All eyes fell on Adrienne Sternlicht, the rising star who piloted the big and impressive Pembroke into the ring.┬áLouis Konickx’s course was exactly what it needed to be: twisty, tight and just technical enough to ask the hard questions of even less experienced horses.

Adrienne laid down a lovely round, even on a horse whose efficiency in the air perhaps wasn’t that of her dueling rival, Swedish rider Peder Fredericson’s H&M Zaloubet, and had a heartbreaker of a rail down at the last oxer. It wouldn’t have mattered, though, as Peder had already won the round on time alone.

So it was McLain Ward’s turn, on his newest ride HH Gigi’s Girl. He was the last American team rider to go, laying down the law with a superb clear and fast round that commentator Daniel Bluman called the winner before the final European rider took the ring.

McLain Ward and HH Gigi’s Girl – World Red Eye

It would be Harrie Smolders and Cas 2 who would shave even more precious seconds off the clock to secure the win for the Europeans – but that wasn’t the biggest win of the night, or even of the whole series.

What EEM has accomplished with the introduction of the Longines Masters Riders Masters Cup format last December, at the Paris leg of the series, is a simple but noticeable shift: it attracted even those who don’t follow the sport religiously. The format – head-to-head rounds based on time faults – is easy to pick up, and the departure from a traditional jump-off format was refreshing and made for a nail-biter of a finish.
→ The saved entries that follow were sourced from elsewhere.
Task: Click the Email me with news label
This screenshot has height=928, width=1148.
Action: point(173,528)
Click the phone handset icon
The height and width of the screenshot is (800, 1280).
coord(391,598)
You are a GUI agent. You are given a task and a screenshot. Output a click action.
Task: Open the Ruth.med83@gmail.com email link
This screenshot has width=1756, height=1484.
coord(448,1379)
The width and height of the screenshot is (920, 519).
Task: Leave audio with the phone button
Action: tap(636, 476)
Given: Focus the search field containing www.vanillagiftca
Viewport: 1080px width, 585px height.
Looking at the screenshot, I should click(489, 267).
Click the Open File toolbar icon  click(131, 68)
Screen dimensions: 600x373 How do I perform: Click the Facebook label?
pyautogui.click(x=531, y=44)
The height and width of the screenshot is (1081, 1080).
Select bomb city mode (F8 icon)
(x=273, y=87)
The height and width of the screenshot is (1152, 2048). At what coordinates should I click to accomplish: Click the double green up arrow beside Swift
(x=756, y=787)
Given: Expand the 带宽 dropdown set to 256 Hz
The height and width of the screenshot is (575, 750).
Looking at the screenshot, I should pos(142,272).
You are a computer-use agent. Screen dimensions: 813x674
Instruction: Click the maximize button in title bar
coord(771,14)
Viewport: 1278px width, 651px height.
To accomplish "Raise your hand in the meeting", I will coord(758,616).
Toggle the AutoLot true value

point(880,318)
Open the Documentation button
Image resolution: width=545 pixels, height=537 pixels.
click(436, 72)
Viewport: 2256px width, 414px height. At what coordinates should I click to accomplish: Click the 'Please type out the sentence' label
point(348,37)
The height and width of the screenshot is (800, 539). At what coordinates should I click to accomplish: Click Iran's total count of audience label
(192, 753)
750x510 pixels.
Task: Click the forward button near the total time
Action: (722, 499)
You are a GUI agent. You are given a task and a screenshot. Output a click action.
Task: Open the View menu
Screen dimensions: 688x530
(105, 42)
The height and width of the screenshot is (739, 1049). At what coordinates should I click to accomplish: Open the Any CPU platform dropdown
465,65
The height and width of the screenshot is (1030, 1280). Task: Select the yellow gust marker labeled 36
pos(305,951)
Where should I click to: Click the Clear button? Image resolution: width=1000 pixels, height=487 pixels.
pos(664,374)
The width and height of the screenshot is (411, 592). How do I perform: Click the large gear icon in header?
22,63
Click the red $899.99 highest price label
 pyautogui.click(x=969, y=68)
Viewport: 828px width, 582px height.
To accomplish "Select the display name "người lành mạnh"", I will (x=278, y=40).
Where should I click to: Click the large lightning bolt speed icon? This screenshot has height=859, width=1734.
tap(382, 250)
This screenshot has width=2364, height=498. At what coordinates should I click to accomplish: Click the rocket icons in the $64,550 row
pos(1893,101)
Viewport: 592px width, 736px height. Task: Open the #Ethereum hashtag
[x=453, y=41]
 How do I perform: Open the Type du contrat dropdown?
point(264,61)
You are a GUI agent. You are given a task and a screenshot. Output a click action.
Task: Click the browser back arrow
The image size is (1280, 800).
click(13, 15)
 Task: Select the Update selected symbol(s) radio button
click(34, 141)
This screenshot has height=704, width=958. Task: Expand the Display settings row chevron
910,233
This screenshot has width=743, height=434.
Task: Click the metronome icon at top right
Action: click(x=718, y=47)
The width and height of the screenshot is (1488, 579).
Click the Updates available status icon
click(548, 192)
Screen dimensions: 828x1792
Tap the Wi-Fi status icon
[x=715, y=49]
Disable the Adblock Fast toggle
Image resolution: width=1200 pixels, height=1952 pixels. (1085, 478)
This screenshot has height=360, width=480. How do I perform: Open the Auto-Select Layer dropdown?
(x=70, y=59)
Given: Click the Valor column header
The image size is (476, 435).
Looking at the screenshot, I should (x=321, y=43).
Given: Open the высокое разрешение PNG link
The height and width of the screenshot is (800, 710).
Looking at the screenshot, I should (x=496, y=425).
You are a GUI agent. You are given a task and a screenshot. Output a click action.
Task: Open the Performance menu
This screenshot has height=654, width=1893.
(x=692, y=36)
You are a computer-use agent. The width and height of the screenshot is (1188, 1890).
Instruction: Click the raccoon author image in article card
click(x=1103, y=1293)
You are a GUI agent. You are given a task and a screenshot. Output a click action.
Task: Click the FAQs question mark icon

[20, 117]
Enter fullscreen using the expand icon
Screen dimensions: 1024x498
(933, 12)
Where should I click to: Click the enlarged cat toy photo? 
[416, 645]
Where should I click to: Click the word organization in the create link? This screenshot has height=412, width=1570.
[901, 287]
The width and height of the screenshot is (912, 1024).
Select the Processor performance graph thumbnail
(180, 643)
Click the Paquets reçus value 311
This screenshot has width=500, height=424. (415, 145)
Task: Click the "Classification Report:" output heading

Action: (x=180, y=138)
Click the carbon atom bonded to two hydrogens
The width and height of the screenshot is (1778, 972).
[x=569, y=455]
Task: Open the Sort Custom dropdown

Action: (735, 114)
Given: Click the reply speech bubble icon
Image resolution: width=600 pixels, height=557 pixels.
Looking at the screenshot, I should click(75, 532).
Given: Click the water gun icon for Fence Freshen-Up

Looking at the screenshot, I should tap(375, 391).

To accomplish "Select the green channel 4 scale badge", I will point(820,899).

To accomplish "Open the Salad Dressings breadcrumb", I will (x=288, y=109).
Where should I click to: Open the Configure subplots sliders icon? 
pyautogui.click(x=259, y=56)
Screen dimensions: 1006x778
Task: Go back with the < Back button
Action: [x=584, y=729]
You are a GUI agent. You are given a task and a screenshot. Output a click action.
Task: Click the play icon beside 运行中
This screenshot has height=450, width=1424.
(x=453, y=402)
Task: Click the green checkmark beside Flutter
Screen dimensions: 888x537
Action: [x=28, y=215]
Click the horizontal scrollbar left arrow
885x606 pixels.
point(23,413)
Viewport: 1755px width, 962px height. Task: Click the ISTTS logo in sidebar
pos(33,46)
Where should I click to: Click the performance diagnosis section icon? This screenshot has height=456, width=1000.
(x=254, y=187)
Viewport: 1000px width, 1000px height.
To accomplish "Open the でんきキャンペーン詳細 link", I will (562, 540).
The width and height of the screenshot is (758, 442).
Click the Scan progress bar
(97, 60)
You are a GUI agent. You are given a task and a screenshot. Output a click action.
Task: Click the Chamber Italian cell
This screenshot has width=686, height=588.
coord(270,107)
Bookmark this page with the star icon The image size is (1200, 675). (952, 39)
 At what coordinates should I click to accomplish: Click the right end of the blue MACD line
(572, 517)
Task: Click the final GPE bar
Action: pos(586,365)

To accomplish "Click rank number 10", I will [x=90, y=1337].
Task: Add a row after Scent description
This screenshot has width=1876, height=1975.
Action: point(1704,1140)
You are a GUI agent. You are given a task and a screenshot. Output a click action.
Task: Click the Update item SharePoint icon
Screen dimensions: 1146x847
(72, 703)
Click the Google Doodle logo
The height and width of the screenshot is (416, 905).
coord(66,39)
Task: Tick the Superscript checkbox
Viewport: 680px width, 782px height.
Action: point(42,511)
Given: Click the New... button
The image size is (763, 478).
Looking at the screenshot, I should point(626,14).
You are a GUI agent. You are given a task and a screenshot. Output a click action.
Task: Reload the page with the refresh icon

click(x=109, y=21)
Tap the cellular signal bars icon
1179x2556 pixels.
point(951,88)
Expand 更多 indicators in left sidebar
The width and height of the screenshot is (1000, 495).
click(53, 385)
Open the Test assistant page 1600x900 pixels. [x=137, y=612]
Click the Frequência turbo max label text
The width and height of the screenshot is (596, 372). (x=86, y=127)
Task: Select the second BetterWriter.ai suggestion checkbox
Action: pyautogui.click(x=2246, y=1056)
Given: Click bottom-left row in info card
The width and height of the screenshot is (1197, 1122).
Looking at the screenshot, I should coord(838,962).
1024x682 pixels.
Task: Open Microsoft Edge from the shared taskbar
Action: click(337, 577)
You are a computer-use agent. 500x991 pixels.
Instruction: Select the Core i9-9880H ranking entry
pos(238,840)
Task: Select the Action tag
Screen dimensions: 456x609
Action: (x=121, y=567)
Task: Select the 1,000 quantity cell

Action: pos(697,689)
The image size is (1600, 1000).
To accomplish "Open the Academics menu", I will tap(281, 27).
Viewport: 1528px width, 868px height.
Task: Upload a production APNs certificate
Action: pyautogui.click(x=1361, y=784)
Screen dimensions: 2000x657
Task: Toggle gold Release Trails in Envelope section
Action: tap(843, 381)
It’s what equestrian competition should feel like – true sport and competition, not just an endless parade of 37 riders and the ongoing wait for the jump-off that may or may not include more than a handful of horses.

Team Europe takes the Cup (again!) – photo Jessica Rodrigues x JUMPFAX

For someone who is not a show jump rider or follower, this is what to watch. This is what to show friends and family to introduce them to the sport – it’s something they can understand and something they can feel the pressure of, similar to the feeling of watching a pitcher duel a batter in the baseball stadium.

The Longines Masters draw to a close for the 2018 season, but we’ll be eagerly awaiting the announcement of dates for 2019, as shows such as this deserve our patronage, our support, and our excitement. If we wish for a sport that is presented better to the general public, it’s this gem that just might accomplish that elusive goal.